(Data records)
● ● ● ●

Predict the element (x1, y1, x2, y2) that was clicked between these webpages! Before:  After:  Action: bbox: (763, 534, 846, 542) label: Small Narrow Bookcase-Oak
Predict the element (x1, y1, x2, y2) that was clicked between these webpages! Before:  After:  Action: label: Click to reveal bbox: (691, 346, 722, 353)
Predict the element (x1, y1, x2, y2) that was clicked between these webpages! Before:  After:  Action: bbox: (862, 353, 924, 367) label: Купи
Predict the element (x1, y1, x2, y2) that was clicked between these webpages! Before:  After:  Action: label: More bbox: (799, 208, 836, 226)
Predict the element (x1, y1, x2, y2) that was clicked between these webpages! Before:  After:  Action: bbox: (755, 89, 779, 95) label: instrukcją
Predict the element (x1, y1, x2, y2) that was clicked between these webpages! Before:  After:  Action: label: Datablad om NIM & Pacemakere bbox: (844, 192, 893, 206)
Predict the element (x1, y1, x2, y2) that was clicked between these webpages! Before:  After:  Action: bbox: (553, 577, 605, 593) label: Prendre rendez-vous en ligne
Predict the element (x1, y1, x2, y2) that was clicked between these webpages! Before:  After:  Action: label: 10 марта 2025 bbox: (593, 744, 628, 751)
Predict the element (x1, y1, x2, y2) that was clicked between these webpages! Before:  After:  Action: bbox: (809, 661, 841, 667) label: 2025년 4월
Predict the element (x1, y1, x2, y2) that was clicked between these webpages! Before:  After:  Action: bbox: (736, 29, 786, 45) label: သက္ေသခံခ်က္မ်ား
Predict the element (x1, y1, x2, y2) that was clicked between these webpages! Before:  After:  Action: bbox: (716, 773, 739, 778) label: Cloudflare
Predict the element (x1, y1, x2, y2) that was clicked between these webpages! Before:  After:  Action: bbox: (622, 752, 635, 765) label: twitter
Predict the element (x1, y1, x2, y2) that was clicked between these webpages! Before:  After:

● ● ● ●

Goal: Render each line of the material above as a JSON list of strings, with one string per line and blank lines omitted.

Result:
[
  "Predict the element (x1, y1, x2, y2) that was clicked between these webpages! Before:  After:  Action: bbox: (763, 534, 846, 542) label: Small Narrow Bookcase-Oak",
  "Predict the element (x1, y1, x2, y2) that was clicked between these webpages! Before:  After:  Action: label: Click to reveal bbox: (691, 346, 722, 353)",
  "Predict the element (x1, y1, x2, y2) that was clicked between these webpages! Before:  After:  Action: bbox: (862, 353, 924, 367) label: Купи",
  "Predict the element (x1, y1, x2, y2) that was clicked between these webpages! Before:  After:  Action: label: More bbox: (799, 208, 836, 226)",
  "Predict the element (x1, y1, x2, y2) that was clicked between these webpages! Before:  After:  Action: bbox: (755, 89, 779, 95) label: instrukcją",
  "Predict the element (x1, y1, x2, y2) that was clicked between these webpages! Before:  After:  Action: label: Datablad om NIM & Pacemakere bbox: (844, 192, 893, 206)",
  "Predict the element (x1, y1, x2, y2) that was clicked between these webpages! Before:  After:  Action: bbox: (553, 577, 605, 593) label: Prendre rendez-vous en ligne",
  "Predict the element (x1, y1, x2, y2) that was clicked between these webpages! Before:  After:  Action: label: 10 марта 2025 bbox: (593, 744, 628, 751)",
  "Predict the element (x1, y1, x2, y2) that was clicked between these webpages! Before:  After:  Action: bbox: (809, 661, 841, 667) label: 2025년 4월",
  "Predict the element (x1, y1, x2, y2) that was clicked between these webpages! Before:  After:  Action: bbox: (736, 29, 786, 45) label: သက္ေသခံခ်က္မ်ား",
  "Predict the element (x1, y1, x2, y2) that was clicked between these webpages! Before:  After:  Action: bbox: (716, 773, 739, 778) label: Cloudflare",
  "Predict the element (x1, y1, x2, y2) that was clicked between these webpages! Before:  After:  Action: bbox: (622, 752, 635, 765) label: twitter",
  "Predict the element (x1, y1, x2, y2) that was clicked between these webpages! Before:  After:"
]